RhinoMock vs. TypeMock vs. NUnit's Mocking?

Dan Appleyard picture Dan Appleyard · Sep 4, 2009 · Viewed 13.9k times · Source

I am just starting to do Test Driven Development, and I am wondering the major differences between RhinoMock, TypeMock, and NUnit's built-in mocking?

Any information would be greatly appreciated!

Answer

Kirschstein picture Kirschstein · Sep 4, 2009

TypeMock is a commercial product (meaning you'll have to pay for it) but will allow you to mock concrete objects - unlike RhinoMocks/NUnit/MoQ which can only mock an interface/abstract class. How it achieves this is borderline black magic, but it does some very clever things with the CLR.

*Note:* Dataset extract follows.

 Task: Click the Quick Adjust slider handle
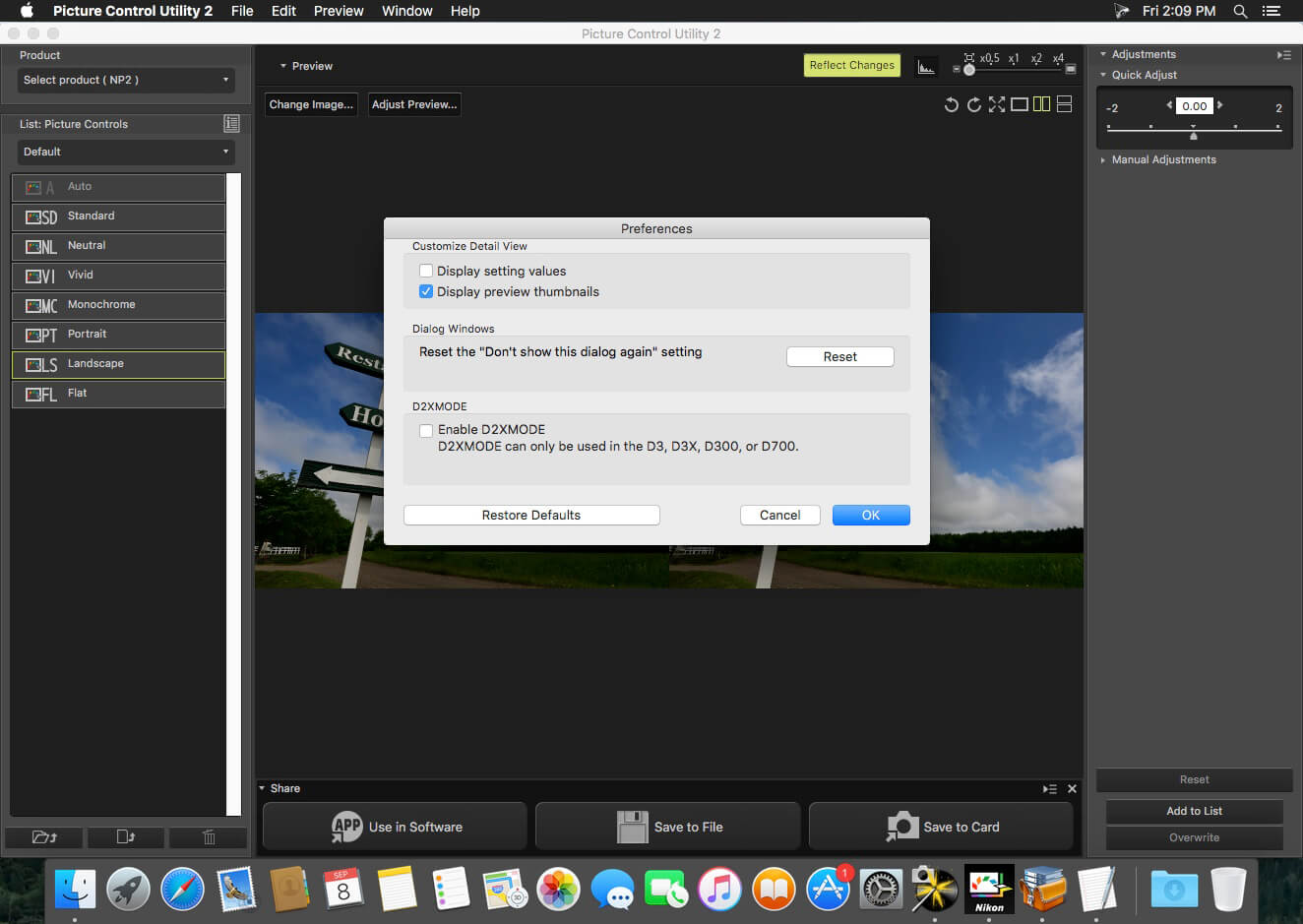1194,136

This can be particularly useful when you use libraries in your project that don't use many interfaces. So you could, for example, use TypeMock to mock out a LINQtoSQL datacontext, or Sharepoint objects. However, if you are using TypeMock this is no excuse for bad design in your application.

As far as I'm aware, aside from minor syntax differences, most of the mocking frameworks have moved away from the old record/playback model. Commonly, you set up your mocks by writing expectations using a Fluent Interface.

Personally, I have only used MoQ and I <3 it.